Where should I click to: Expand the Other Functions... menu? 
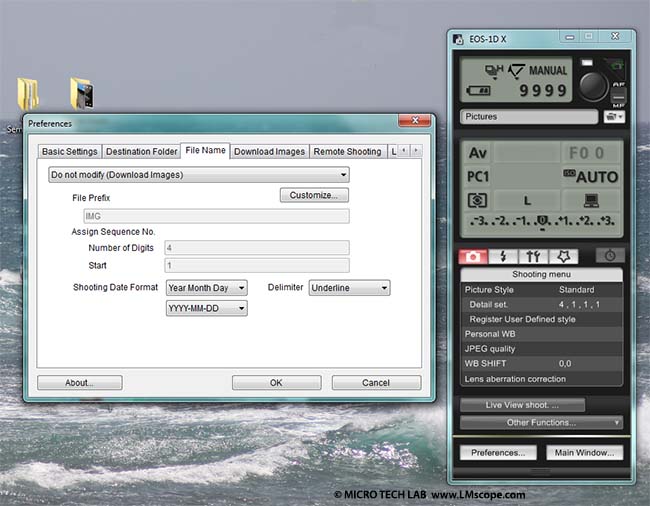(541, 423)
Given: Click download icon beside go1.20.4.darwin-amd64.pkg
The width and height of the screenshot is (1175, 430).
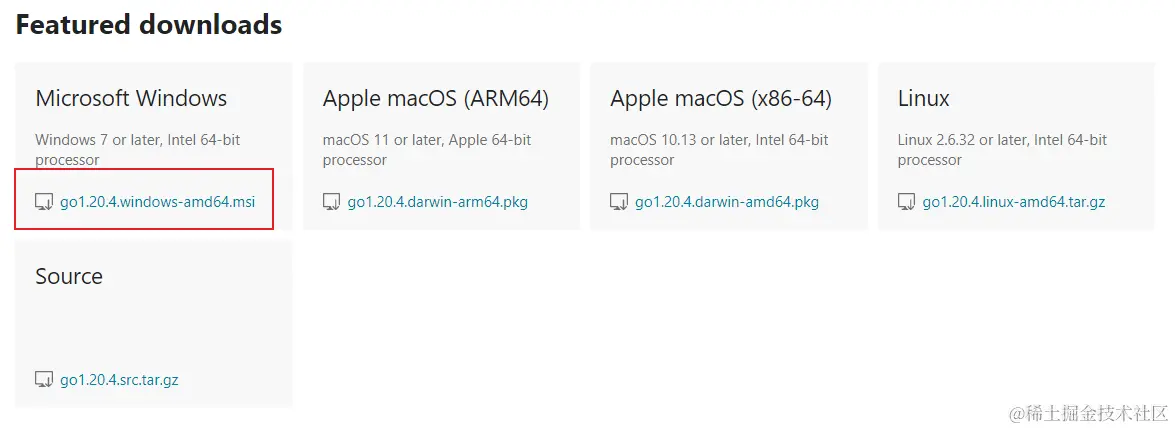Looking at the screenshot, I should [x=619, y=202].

» Work to be completed
Restate, exactly as they appear, the line with "The width and" and all the lines after it up to the end of the data above; images do not belong in the copy.

» Result of the task
The width and height of the screenshot is (1175, 430).
Looking at the screenshot, I should [x=619, y=202].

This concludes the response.